Second, simpler models provided the most reliable uncertainty estimates. The MLPs outperformed more expressive architectures, counter to the common assumption that representational flexibility naturally supports better UQ.
Third, the applicability domain sometimes expanded without gains in absolute accuracy. This indicates that a model can learn more stable structural relationships even when endpoint-level performance remains static.
Finally, public data improved internal predictions in several cases, showing that high-quality, complementary public data can strengthen even in-house model behavior.
These findings show that intuition is a poor substitute for understanding how models behave under heterogeneous training conditions. ADMET model behavior remains governed by the availability, balance, and complementarity of training data; no architecture compensates for these factors when they are misaligned. These findings also raise a broader question for collaborative ADMET efforts: how can participants assess whether their data are truly complementary without revealing proprietary IP? Our recent work on privacy-preserving federated diversity analysis provides one approach. Using federated clustering and chemistry-informed metrics such as SF–ICF, we can estimate structural diversity, scaffold coverage, and sparsity across distributed datasets without centralizing any structures or fingerprints. As demonstrated in our benchmarking of federated k-means and PCA-based methods this analysis helps quantify whether a dataset broadens or overlaps with the existing chemical space. These signals indicate when combined training is likely to improve ADMET models and when size imbalance or redundancy may limit the benefit.
The findings confirm a familiar principle in federated ADMET modelling: performance improves when contributions are complementary rather than large in volume. This shifts the usual single-partner mindset, that more data always gleans better models. The results show that representative and well-balanced datasets improve performance, whereas large quantities of marginal or domain-shifted data may not. This has direct implications for how ADMET collaborations should be designed. Contribution requirements need to account for chemical diversity, endpoint comparability, and assay consistency, not just raw volume. Imbalances in these dimensions can limit the benefit of joint training or lead to degraded calibration. These considerations are reflected in our current ADMET Network design, where endpoints are harmonized, units are aligned, and data contributions are evaluated with attention to their structural diversity.

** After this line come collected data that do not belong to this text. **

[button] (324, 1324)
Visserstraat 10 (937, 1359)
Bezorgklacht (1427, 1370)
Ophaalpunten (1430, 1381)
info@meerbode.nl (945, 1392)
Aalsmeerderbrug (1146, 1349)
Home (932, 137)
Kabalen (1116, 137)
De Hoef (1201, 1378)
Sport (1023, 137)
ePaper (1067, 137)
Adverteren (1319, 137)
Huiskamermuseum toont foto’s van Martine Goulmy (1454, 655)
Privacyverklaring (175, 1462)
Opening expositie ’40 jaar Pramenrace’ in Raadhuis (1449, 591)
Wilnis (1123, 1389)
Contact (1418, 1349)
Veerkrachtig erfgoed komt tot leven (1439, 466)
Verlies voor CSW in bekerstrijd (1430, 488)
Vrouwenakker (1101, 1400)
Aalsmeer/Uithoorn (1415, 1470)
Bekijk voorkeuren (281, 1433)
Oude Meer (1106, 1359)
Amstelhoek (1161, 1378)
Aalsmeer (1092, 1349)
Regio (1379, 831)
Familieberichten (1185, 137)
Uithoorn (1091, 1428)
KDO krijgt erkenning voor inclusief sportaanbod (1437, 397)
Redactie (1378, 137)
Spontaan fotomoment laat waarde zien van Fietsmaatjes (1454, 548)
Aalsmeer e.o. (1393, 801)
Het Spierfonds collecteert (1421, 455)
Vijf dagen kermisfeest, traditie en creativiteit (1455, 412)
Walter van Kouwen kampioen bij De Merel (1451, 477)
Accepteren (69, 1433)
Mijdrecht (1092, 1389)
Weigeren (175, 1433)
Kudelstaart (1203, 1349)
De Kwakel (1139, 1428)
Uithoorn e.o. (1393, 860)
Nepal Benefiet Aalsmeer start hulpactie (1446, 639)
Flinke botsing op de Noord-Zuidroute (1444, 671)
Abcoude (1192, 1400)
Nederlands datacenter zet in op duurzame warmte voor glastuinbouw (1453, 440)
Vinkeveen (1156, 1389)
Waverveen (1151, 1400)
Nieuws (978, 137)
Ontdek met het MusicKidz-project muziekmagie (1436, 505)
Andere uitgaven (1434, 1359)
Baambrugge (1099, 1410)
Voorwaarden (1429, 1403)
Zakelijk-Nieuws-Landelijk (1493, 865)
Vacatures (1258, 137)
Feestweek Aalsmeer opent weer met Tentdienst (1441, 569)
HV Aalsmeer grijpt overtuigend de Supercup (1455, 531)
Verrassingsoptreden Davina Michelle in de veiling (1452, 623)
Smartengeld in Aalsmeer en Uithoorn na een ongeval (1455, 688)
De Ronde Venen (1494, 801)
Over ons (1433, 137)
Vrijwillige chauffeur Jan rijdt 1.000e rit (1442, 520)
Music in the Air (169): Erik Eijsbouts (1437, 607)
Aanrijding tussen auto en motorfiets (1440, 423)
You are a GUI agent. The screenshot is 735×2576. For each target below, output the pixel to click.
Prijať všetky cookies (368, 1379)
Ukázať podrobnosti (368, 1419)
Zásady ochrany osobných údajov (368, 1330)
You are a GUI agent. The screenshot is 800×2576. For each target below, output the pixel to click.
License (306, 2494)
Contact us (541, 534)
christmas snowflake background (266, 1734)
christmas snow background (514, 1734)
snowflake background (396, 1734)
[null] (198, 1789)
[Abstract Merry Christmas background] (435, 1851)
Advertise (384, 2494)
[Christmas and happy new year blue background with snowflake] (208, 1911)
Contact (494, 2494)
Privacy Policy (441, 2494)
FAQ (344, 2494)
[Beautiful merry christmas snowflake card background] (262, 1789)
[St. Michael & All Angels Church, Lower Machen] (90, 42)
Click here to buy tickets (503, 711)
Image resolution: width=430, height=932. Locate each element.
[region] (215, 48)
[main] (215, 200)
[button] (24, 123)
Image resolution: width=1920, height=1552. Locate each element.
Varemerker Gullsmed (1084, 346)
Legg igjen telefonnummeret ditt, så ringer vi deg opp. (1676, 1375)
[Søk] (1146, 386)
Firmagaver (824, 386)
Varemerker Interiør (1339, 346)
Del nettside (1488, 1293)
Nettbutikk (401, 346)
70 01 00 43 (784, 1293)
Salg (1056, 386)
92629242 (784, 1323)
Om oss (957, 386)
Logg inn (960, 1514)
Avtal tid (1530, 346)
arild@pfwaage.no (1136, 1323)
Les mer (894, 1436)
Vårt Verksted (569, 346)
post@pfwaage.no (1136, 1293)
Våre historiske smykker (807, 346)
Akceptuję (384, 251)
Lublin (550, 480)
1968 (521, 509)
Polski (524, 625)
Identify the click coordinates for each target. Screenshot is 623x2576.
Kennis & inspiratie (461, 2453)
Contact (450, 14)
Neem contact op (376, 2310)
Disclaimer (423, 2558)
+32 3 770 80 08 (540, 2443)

The federated setup then allows each organization to retain full control over its data and IP while still benefiting from a broader and more representative training domain.
The most interesting outcome from the study is not that multitask learning can help, but the conditions under which it does. The clearest gains appear when additional data introduce genuinely new chemical or assay space. Limited or overlapping contributions offer little benefit and can even reduce calibration when one source dominates the training set. This matters because ADMET prediction is often most valuable precisely where experimental data are sparse or at the limit of the applicability domain. Chemists rely on model-based hypotheses to explore ideas early, to prioritize compounds before assays are available, or to test directions that fall outside routine chemical series. In these settings, a model’s behavior in underrepresented regions is often more important than its accuracy on well-characterized scaffolds. Complementary data broaden these regions. Redundant data do not. The study also reinforces a broader point for collaborative ADMET efforts. Federated networks can provide access to a wider range of chemical and assay space, but the value comes from how contributions are selected and harmonized. Diversity, balance, and assay comparability shape the behavior of any collaborative model. When these elements are aligned, federated learning can support more reliable predictions in exactly the parts of chemical space where they are most needed.